## EXERCISE BRIEF
Count the lines in the entries below that contain the word "Open", and reply with only that number.

## SUPPLIED MATERIAL
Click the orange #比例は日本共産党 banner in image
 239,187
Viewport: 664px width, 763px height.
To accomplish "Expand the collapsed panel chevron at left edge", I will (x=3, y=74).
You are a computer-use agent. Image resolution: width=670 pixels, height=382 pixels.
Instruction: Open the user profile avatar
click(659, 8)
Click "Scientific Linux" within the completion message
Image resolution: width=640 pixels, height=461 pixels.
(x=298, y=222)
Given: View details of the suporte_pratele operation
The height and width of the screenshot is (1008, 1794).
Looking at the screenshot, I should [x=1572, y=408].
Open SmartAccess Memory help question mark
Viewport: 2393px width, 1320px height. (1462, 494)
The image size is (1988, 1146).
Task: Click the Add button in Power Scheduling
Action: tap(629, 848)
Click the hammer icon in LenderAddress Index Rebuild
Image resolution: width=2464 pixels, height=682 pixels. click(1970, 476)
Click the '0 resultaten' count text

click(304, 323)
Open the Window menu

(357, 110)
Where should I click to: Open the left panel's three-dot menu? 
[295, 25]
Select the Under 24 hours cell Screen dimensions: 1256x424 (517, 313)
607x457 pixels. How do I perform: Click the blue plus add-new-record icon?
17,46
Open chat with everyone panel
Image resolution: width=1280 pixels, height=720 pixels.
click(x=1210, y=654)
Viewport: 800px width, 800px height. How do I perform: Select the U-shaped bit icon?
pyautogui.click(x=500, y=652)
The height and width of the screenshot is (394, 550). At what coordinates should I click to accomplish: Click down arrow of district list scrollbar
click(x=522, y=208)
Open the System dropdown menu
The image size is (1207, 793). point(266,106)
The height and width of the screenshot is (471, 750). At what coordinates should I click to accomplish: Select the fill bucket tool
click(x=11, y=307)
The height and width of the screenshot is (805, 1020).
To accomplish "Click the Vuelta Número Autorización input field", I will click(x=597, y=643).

## THE OUTPUT
6